Spring by default marks a transaction for rollback when a runtime exception is thrown. However you can customize the behavior to let the rollback happen for checked exceptions. The following is an example.

<tx:advice id="txAdvice" transaction-manager="txManager">
 <tx:attributes>
  <tx:method name="get*" read-only="true" rollback-for="CheckedException1, CheckedException2" />
  <tx:method name="*" />
 </tx:attributes>
</tx:advice>
Note that you use comma-delimited expression in the value for rollback-for. There is another attribute no-rollback-for to mark exceptions that should not trigger rollback.

Using transaction annotation

You can annotate the class with @Transactional. The following is from Spring doc.

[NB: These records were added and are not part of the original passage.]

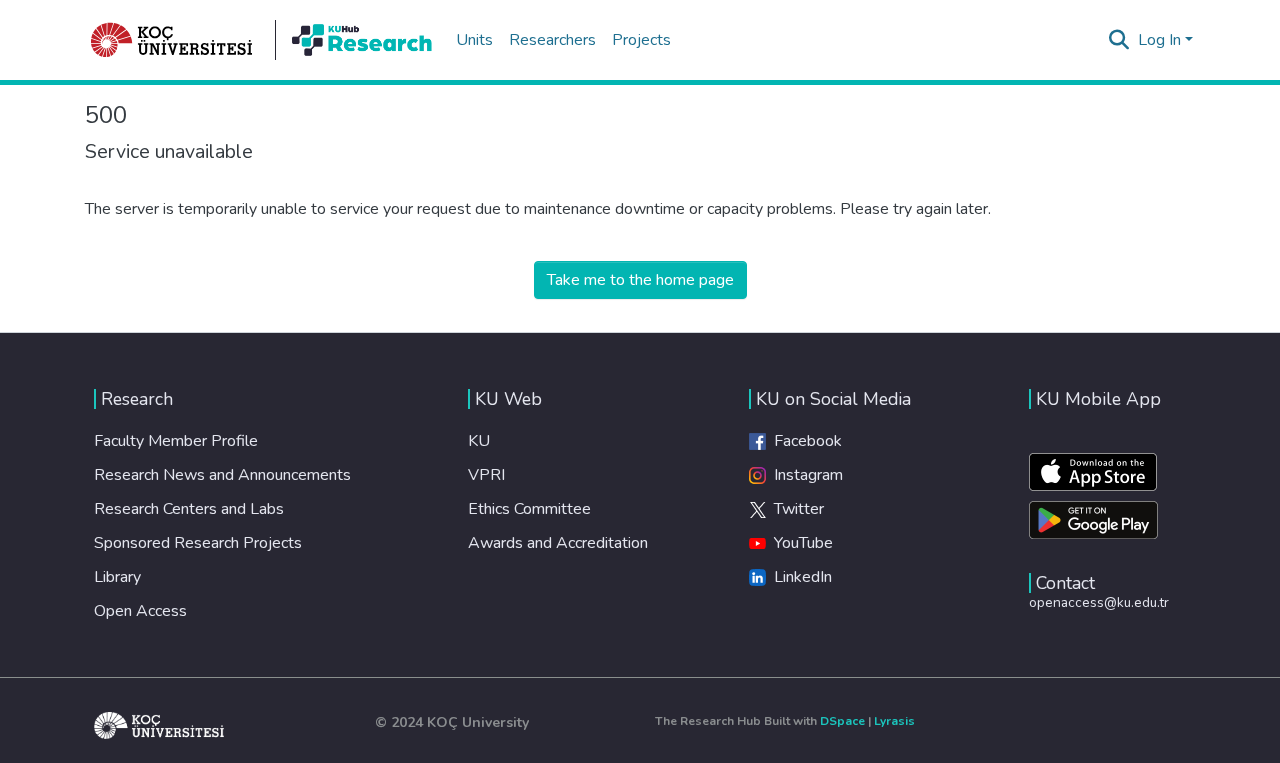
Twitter (795, 509)
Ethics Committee (529, 509)
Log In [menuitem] (1159, 40)
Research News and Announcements (222, 475)
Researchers (552, 40)
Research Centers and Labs (189, 509)
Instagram (804, 475)
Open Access (140, 611)
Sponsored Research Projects (198, 543)
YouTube (799, 543)
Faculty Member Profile (176, 441)
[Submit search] (1119, 40)
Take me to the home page (640, 280)
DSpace (842, 721)
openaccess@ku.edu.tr (1099, 602)
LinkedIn (799, 577)
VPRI (486, 475)
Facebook (804, 441)
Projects (641, 40)
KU (479, 441)
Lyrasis (894, 721)
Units (474, 40)
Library (117, 577)
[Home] (172, 40)
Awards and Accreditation (558, 543)
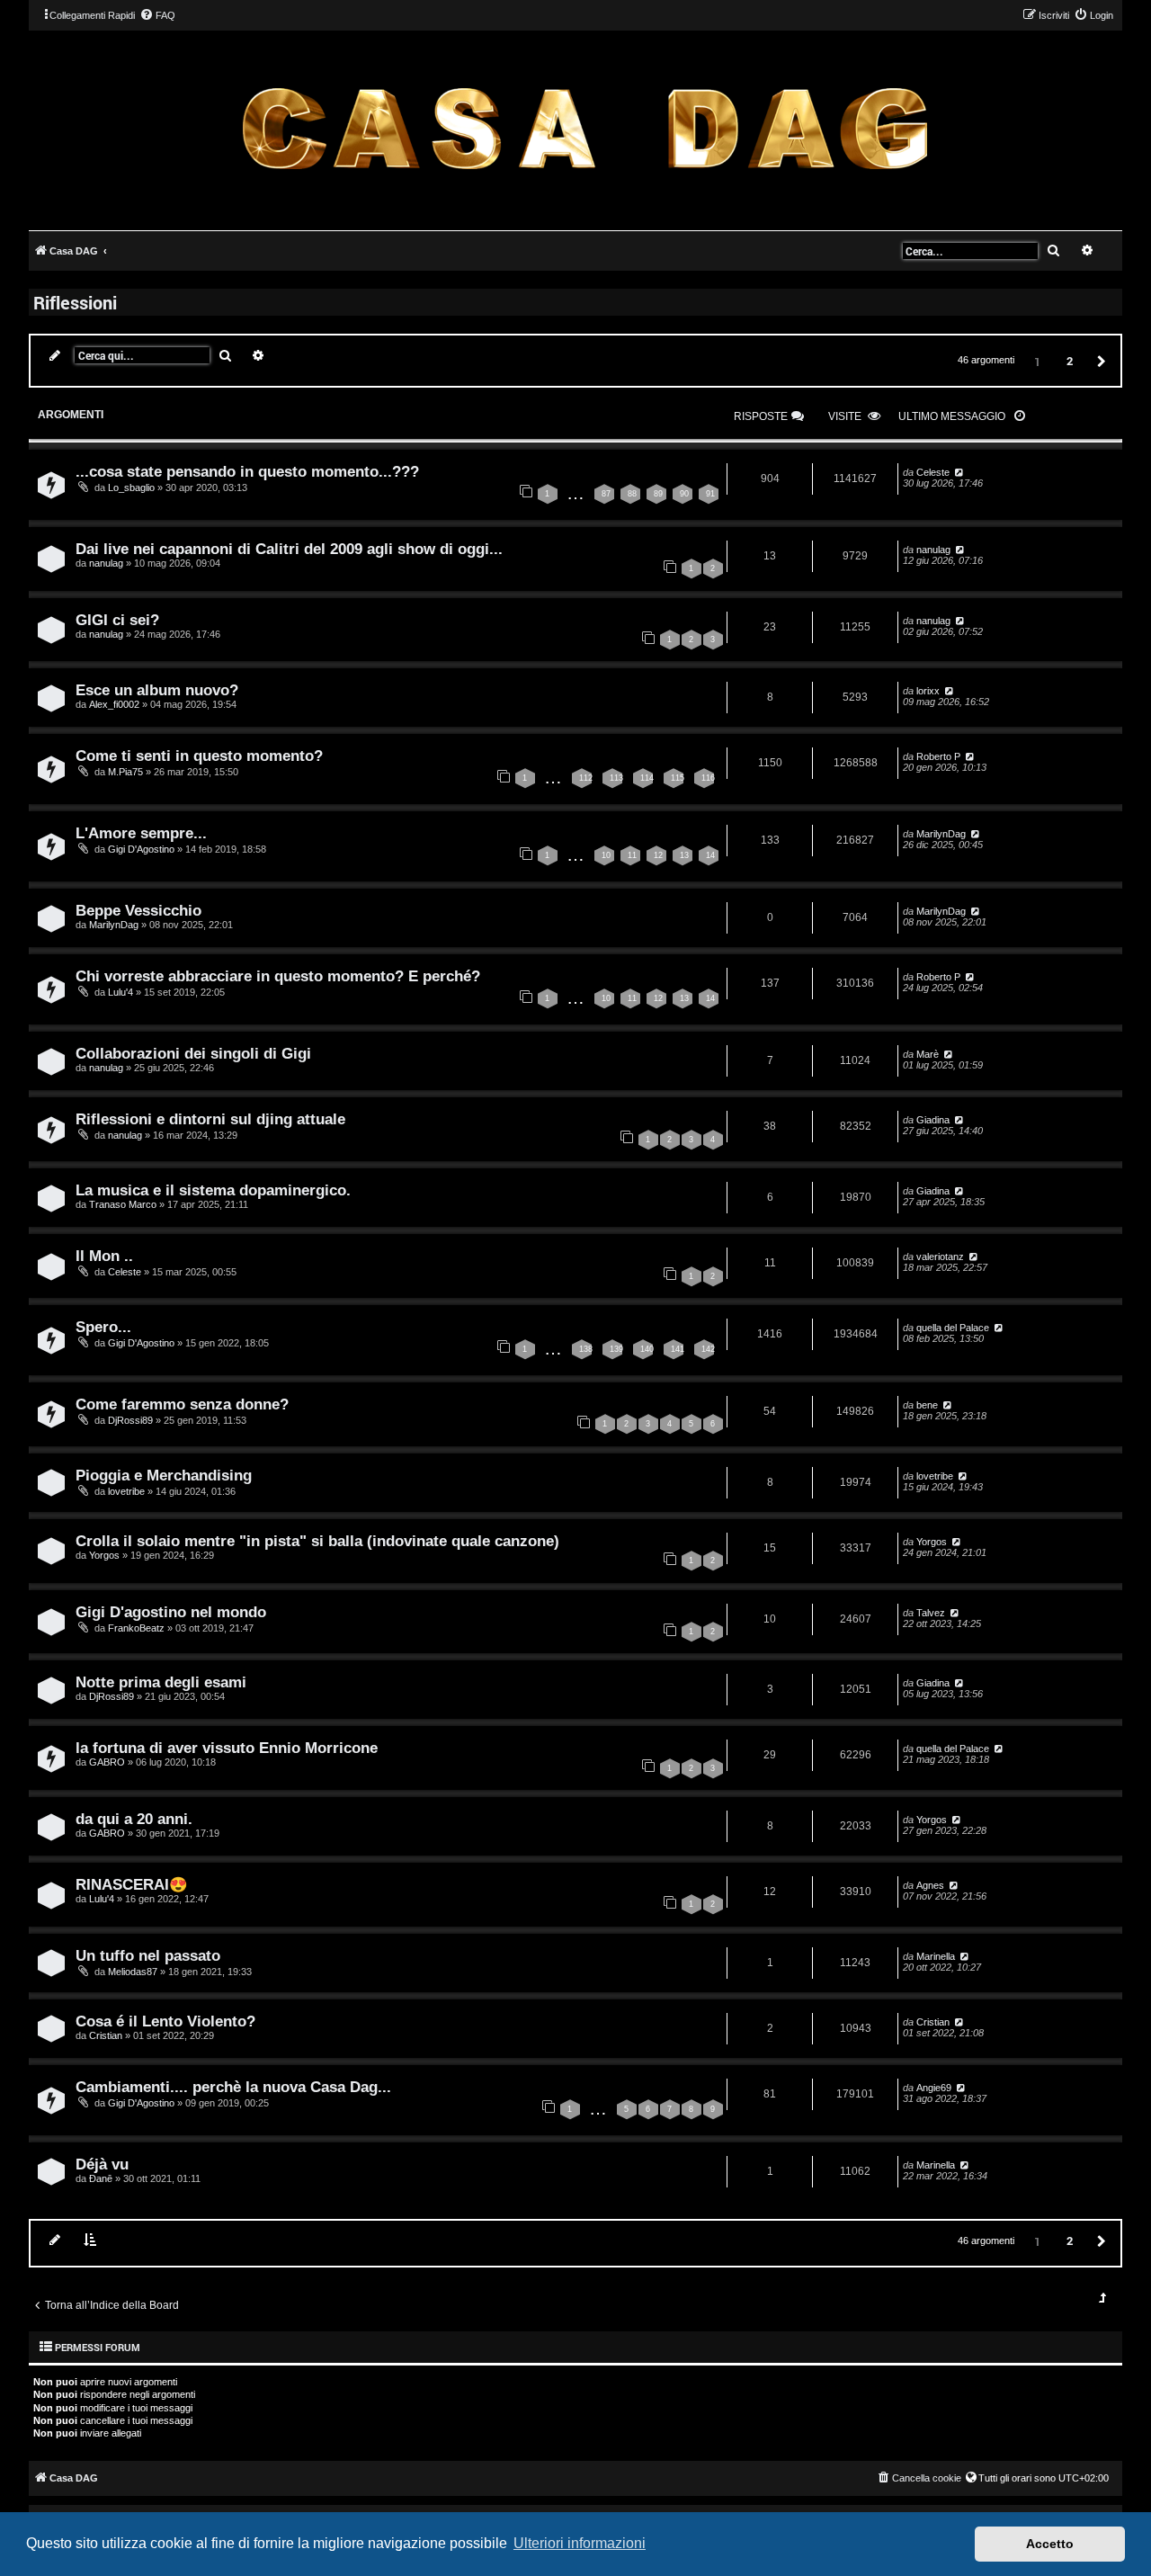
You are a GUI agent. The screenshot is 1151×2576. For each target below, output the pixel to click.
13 (684, 855)
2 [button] (1069, 361)
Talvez (930, 1612)
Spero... (103, 1327)
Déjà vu (102, 2164)
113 (616, 778)
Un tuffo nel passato (148, 1955)
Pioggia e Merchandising (164, 1475)
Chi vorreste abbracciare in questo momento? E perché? (278, 976)
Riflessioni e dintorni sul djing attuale (210, 1119)
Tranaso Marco (122, 1204)
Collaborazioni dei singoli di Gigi (193, 1053)
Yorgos (104, 1555)
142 (708, 1349)
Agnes (930, 1885)
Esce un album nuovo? (157, 690)
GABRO (107, 1762)
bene (927, 1405)
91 (710, 493)
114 (647, 778)
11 (632, 855)
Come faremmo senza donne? (182, 1404)
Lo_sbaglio (131, 487)
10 (606, 855)
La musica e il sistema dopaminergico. (213, 1190)
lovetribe (126, 1491)
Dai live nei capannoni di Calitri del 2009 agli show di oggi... (289, 549)
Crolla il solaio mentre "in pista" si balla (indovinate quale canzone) (317, 1541)
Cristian (105, 2035)
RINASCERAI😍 (132, 1884)
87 (606, 493)
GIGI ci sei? (117, 620)
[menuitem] (157, 15)
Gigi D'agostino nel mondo (171, 1612)
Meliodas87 (132, 1971)
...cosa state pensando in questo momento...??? (247, 471)
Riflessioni (75, 302)
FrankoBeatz (136, 1628)
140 (647, 1349)
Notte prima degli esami (161, 1682)
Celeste (933, 472)
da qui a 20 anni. (134, 1819)
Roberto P (938, 756)
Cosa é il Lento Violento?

// the service class that we want to make transactional
@Transactional
public class DefaultFooService implements FooService {
 Foo getFoo(String fooName);
 Foo getFoo(String fooName, String barName);
 void insertFoo(Foo foo);
 void updateFoo(Foo foo);
}

<!-- from the file 'context.xml' -->
<?xml version="1.0" encoding="UTF-8"?>
<beans xmlns="http://www.springframework.org/schema/beans"
 xmlns:xsi="http://www.w3.org/2001/XMLSchema-instance" xmlns:aop="http://www.springframework.org/schema/aop"
 xmlns:tx="http://www.springframework.org/schema/tx"
 xsi:schemaLocation="
     http://www.springframework.org/schema/beans
     http://www.springframework.org/schema/beans/spring-beans.xsd
     http://www.springframework.org/schema/tx
     http://www.springframework.org/schema/tx/spring-tx.xsd
     http://www.springframework.org/schema/aop
     http://www.springframework.org/schema/aop/spring-aop.xsd">
     
 <!-- this is the service object that we want to make transactional -->
 <bean id="fooService" class="x.y.service.DefaultFooService" />
 
 <!-- enable the configuration of transactional behavior based on annotations -->
 <tx:annotation-driven transaction-manager="txManager" />
 
 <!-- a PlatformTransactionManager is still required -->
 <bean id="txManager"
  class="org.springframework.jdbc.datasource.DataSourceTransactionManager">
  <!-- (this dependency is defined somewhere else) -->
  <property name="dataSource" ref="dataSource" />
 </bean>
 <!-- other <bean/> definitions here -->
</beans>

Comparing this annotation method against the AOP XML method, you may ask what are the things corresponding to "someone" and "something" of the advisor? The annotation seems to solve the problems altogether in a completely different way. The annotation location indicates the "someone" part. And the annotation name itself indicates that transaction management needs to be carried out, which is "something".